-- Study material follows --

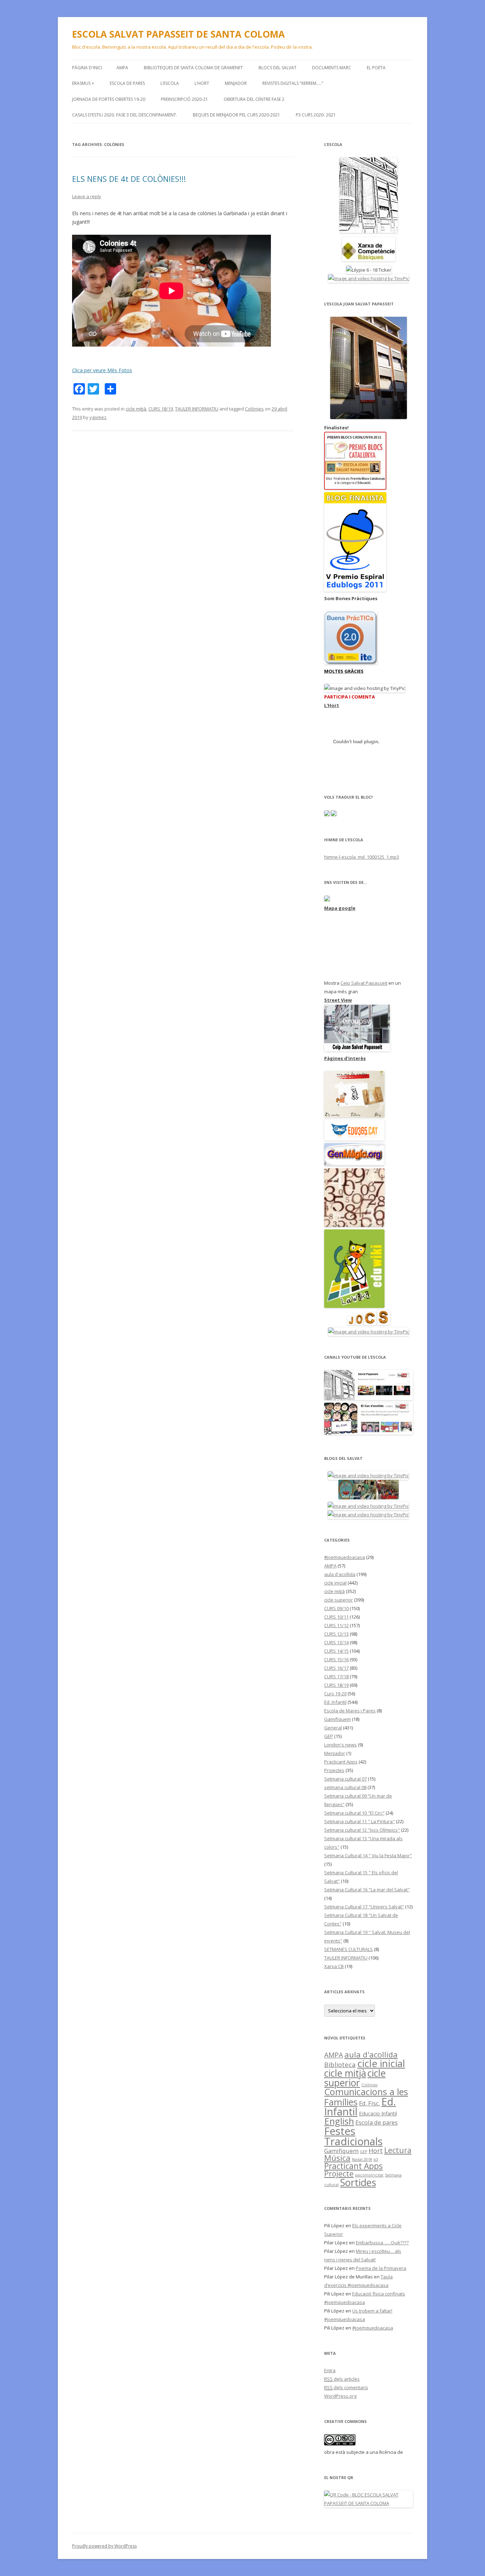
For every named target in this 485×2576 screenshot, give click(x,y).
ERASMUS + (83, 83)
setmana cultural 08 (345, 1787)
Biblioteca (340, 2064)
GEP (328, 1736)
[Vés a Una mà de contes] (354, 1116)
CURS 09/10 (336, 1608)
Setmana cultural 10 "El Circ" (354, 1813)
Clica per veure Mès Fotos (102, 370)
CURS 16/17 (336, 1668)
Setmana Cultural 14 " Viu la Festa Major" (368, 1855)
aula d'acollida (339, 1574)
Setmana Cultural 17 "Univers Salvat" (364, 1906)
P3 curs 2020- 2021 (316, 115)
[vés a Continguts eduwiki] (354, 1306)
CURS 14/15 (336, 1651)
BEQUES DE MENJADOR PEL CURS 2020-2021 (236, 115)
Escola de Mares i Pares (350, 1710)
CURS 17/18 (336, 1676)
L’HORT (202, 83)
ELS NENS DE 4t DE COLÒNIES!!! (129, 178)
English (339, 2121)
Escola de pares (127, 83)
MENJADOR (236, 83)
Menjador (334, 1753)
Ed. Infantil (335, 1702)
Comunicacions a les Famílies (366, 2097)
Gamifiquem (337, 1719)
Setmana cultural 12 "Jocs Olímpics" (362, 1830)
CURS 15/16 (336, 1659)
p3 (376, 2159)
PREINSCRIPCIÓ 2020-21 (184, 99)
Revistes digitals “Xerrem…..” (292, 83)
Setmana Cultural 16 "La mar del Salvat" (367, 1889)
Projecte (339, 2174)
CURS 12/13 (336, 1634)
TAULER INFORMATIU (196, 409)
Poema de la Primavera (381, 2268)
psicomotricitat (369, 2175)
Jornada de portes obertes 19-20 (108, 99)
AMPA (122, 68)
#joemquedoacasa (344, 1557)
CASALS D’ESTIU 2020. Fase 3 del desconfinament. (124, 115)
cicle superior (338, 1600)
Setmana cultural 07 (345, 1779)
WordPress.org (340, 2396)
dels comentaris (346, 2387)
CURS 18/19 (160, 409)
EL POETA (376, 68)
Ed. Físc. (369, 2103)
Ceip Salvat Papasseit (363, 983)
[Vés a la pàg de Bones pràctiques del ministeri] (350, 662)
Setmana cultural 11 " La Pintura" (359, 1821)
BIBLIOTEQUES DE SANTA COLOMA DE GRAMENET (193, 68)
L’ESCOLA (169, 83)
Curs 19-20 (335, 1693)
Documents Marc (331, 68)
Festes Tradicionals (353, 2136)
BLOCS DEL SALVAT (277, 68)
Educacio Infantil (378, 2113)
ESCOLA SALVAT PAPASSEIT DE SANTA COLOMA (178, 34)
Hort (376, 2150)
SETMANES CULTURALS (348, 1949)
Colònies (254, 409)
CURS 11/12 (336, 1625)
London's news (340, 1744)
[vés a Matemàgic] (354, 1225)
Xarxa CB (334, 1966)
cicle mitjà (136, 409)
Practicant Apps (341, 1762)
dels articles (342, 2379)
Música (337, 2157)
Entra (330, 2370)
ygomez (98, 417)
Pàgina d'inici (87, 68)
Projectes (334, 1770)
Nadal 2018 (362, 2159)
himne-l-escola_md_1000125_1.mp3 (361, 857)
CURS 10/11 (336, 1617)
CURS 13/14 (336, 1642)
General (333, 1727)
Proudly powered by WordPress (104, 2546)
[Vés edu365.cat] (354, 1139)
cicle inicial (335, 1583)
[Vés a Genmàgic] (354, 1164)
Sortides (358, 2182)
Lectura (398, 2150)
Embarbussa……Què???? (382, 2242)
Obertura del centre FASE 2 (254, 99)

-- Study material concluded --

In the records above, find each line that mentions the string "WordPress", then copy it.

Answer area
WordPress.org (340, 2396)
Proudly powered by WordPress (104, 2546)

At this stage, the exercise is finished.